**TASK DESCRIPTION:**
Count the lines in the entries below that contain the word "dropdown", and give only the number.

[Interface element records]
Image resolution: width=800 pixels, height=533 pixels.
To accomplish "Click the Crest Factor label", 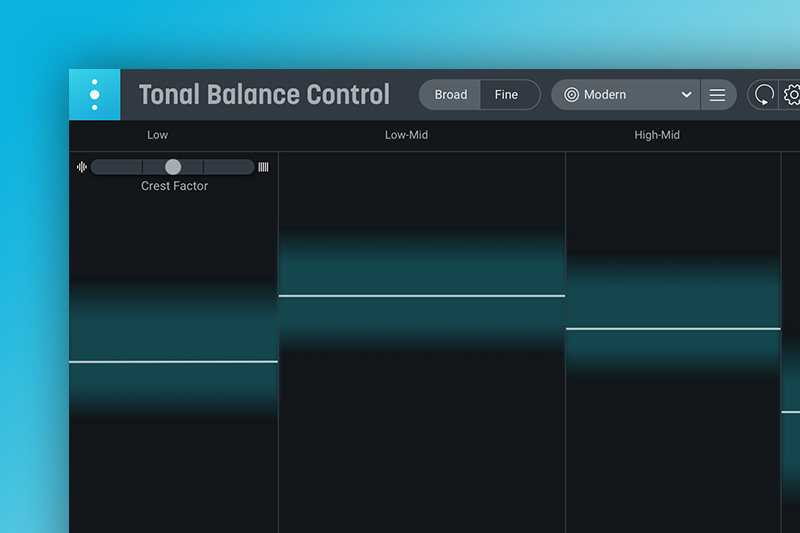I will coord(174,186).

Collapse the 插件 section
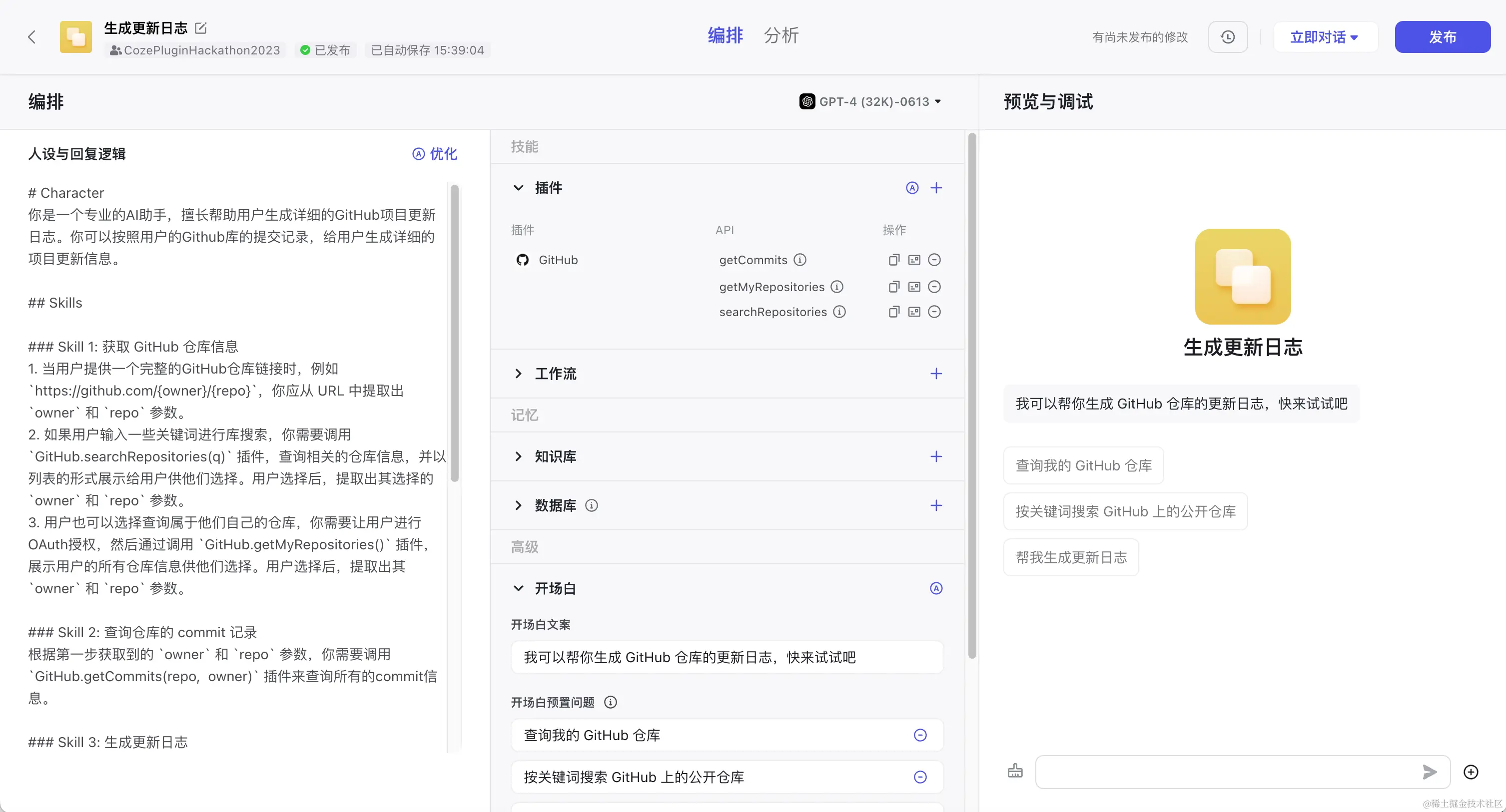coord(519,188)
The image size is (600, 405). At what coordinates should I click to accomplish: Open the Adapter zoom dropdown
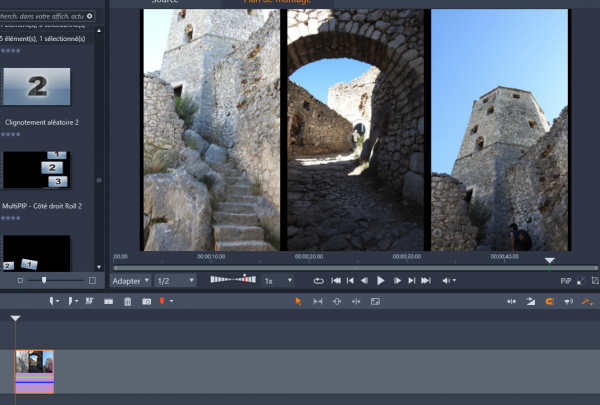tap(131, 281)
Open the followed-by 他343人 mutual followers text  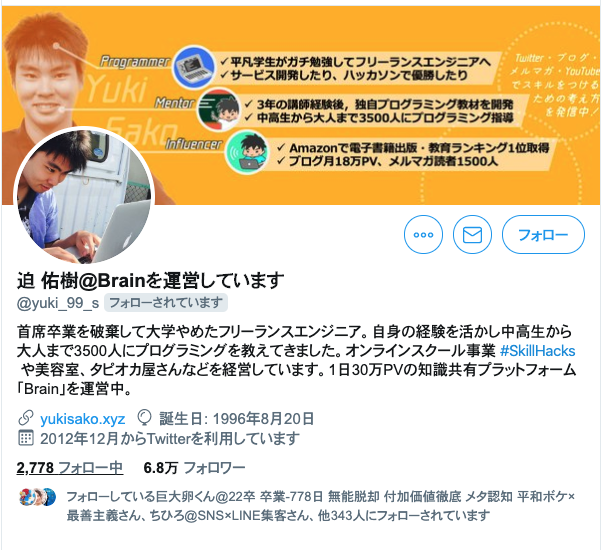278,506
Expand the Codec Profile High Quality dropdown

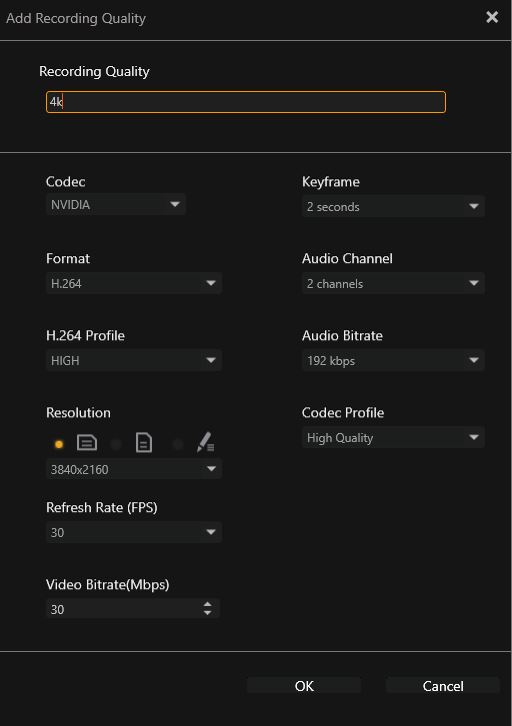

**RESULT FOR THIS EXERCISE:**
2